_DO THIS_
Write out the entries below again with "Image resolution" replaced by "Display size" throughout, keeping everything else the same.
= = = =
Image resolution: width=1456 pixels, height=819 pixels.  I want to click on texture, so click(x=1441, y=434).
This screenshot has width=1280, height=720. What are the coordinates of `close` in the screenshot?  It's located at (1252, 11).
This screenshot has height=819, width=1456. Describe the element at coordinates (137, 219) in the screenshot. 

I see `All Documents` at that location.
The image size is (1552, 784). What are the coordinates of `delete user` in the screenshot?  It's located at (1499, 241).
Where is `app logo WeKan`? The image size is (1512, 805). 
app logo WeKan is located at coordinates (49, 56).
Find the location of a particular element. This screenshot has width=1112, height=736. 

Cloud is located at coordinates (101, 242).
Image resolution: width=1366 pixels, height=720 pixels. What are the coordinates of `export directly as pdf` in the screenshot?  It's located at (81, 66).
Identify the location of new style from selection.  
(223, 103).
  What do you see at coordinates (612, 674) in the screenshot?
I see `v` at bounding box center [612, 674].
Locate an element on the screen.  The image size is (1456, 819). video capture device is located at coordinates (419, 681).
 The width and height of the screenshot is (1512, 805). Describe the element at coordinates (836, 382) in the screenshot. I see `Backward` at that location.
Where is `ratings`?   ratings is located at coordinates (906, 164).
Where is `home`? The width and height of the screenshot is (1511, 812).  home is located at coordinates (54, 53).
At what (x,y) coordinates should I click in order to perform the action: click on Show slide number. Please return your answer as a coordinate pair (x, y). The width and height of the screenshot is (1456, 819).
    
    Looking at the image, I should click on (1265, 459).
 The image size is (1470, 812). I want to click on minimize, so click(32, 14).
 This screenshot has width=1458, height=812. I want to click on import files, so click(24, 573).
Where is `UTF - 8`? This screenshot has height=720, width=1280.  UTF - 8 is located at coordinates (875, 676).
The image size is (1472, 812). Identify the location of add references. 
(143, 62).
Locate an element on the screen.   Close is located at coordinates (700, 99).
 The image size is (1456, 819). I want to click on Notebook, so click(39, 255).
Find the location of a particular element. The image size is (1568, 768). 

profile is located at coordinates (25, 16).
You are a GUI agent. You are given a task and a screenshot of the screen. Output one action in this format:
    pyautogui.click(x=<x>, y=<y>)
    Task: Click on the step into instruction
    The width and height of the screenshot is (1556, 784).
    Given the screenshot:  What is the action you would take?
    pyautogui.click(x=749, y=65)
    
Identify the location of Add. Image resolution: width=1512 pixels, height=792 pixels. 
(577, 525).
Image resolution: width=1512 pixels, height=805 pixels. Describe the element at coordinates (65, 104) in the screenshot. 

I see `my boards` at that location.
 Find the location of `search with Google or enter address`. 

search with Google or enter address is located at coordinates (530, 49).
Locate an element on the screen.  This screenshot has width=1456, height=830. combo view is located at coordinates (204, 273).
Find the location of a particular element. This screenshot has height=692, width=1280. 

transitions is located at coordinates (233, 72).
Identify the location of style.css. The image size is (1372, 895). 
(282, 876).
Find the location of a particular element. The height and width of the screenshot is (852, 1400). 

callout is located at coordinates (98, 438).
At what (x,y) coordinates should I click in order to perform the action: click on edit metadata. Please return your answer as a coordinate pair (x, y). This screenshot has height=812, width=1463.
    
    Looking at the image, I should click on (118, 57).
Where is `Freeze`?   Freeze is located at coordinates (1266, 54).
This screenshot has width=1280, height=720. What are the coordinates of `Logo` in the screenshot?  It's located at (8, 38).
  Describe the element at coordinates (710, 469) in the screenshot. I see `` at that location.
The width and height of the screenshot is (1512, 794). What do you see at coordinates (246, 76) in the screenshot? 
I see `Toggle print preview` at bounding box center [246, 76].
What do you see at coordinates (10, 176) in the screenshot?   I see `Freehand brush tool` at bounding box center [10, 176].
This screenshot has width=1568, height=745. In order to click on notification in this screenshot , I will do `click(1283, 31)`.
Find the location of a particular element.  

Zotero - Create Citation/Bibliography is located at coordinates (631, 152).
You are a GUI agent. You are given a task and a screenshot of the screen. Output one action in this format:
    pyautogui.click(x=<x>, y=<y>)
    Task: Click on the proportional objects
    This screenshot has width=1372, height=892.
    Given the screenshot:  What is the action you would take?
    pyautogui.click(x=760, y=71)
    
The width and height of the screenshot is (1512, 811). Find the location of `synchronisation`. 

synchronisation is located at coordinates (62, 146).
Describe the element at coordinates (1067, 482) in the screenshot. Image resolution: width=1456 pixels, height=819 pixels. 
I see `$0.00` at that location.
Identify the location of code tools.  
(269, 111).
= = = =
_RESPONSE FOR THIS EXERCISE_
Display size: width=1456 pixels, height=819 pixels.  I want to click on texture, so click(x=1441, y=434).
This screenshot has width=1280, height=720. What are the coordinates of `close` in the screenshot?  It's located at (1252, 11).
This screenshot has height=819, width=1456. Describe the element at coordinates (137, 219) in the screenshot. 

I see `All Documents` at that location.
The image size is (1552, 784). What are the coordinates of `delete user` in the screenshot?  It's located at (1499, 241).
Where is `app logo WeKan`? The image size is (1512, 805). 
app logo WeKan is located at coordinates (49, 56).
Find the location of a particular element. This screenshot has width=1112, height=736. 

Cloud is located at coordinates (101, 242).
Display size: width=1366 pixels, height=720 pixels. What are the coordinates of `export directly as pdf` in the screenshot?  It's located at (81, 66).
Identify the location of new style from selection.  
(223, 103).
  What do you see at coordinates (612, 674) in the screenshot?
I see `v` at bounding box center [612, 674].
Locate an element on the screen.  The image size is (1456, 819). video capture device is located at coordinates (419, 681).
 The width and height of the screenshot is (1512, 805). Describe the element at coordinates (836, 382) in the screenshot. I see `Backward` at that location.
Where is `ratings`?   ratings is located at coordinates (906, 164).
Where is `home`? The width and height of the screenshot is (1511, 812).  home is located at coordinates (54, 53).
At what (x,y) coordinates should I click in order to perform the action: click on Show slide number. Please return your answer as a coordinate pair (x, y). The width and height of the screenshot is (1456, 819).
    
    Looking at the image, I should click on (1265, 459).
 The image size is (1470, 812). I want to click on minimize, so click(32, 14).
 This screenshot has width=1458, height=812. I want to click on import files, so click(24, 573).
Where is `UTF - 8`? This screenshot has height=720, width=1280.  UTF - 8 is located at coordinates (875, 676).
The image size is (1472, 812). Identify the location of add references. 
(143, 62).
Locate an element on the screen.   Close is located at coordinates (700, 99).
 The image size is (1456, 819). I want to click on Notebook, so click(39, 255).
Find the location of a particular element. The image size is (1568, 768). 

profile is located at coordinates (25, 16).
You are a GUI agent. You are given a task and a screenshot of the screen. Output one action in this format:
    pyautogui.click(x=<x>, y=<y>)
    Task: Click on the step into instruction
    The width and height of the screenshot is (1556, 784).
    Given the screenshot:  What is the action you would take?
    pyautogui.click(x=749, y=65)
    
Identify the location of Add. Display size: width=1512 pixels, height=792 pixels. 
(577, 525).
Display size: width=1512 pixels, height=805 pixels. Describe the element at coordinates (65, 104) in the screenshot. 

I see `my boards` at that location.
 Find the location of `search with Google or enter address`. 

search with Google or enter address is located at coordinates (530, 49).
Locate an element on the screen.  This screenshot has width=1456, height=830. combo view is located at coordinates (204, 273).
Find the location of a particular element. This screenshot has height=692, width=1280. 

transitions is located at coordinates (233, 72).
Identify the location of style.css. The image size is (1372, 895). 
(282, 876).
Find the location of a particular element. The height and width of the screenshot is (852, 1400). 

callout is located at coordinates (98, 438).
At what (x,y) coordinates should I click in order to perform the action: click on edit metadata. Please return your answer as a coordinate pair (x, y). This screenshot has height=812, width=1463.
    
    Looking at the image, I should click on (118, 57).
Where is `Freeze`?   Freeze is located at coordinates (1266, 54).
This screenshot has width=1280, height=720. What are the coordinates of `Logo` in the screenshot?  It's located at (8, 38).
  Describe the element at coordinates (710, 469) in the screenshot. I see `` at that location.
The width and height of the screenshot is (1512, 794). What do you see at coordinates (246, 76) in the screenshot? 
I see `Toggle print preview` at bounding box center [246, 76].
What do you see at coordinates (10, 176) in the screenshot?   I see `Freehand brush tool` at bounding box center [10, 176].
This screenshot has width=1568, height=745. In order to click on notification in this screenshot , I will do `click(1283, 31)`.
Find the location of a particular element.  

Zotero - Create Citation/Bibliography is located at coordinates (631, 152).
You are a GUI agent. You are given a task and a screenshot of the screen. Output one action in this format:
    pyautogui.click(x=<x>, y=<y>)
    Task: Click on the proportional objects
    This screenshot has width=1372, height=892.
    Given the screenshot:  What is the action you would take?
    pyautogui.click(x=760, y=71)
    
The width and height of the screenshot is (1512, 811). Find the location of `synchronisation`. 

synchronisation is located at coordinates (62, 146).
Describe the element at coordinates (1067, 482) in the screenshot. Display size: width=1456 pixels, height=819 pixels. 
I see `$0.00` at that location.
Identify the location of code tools.  
(269, 111).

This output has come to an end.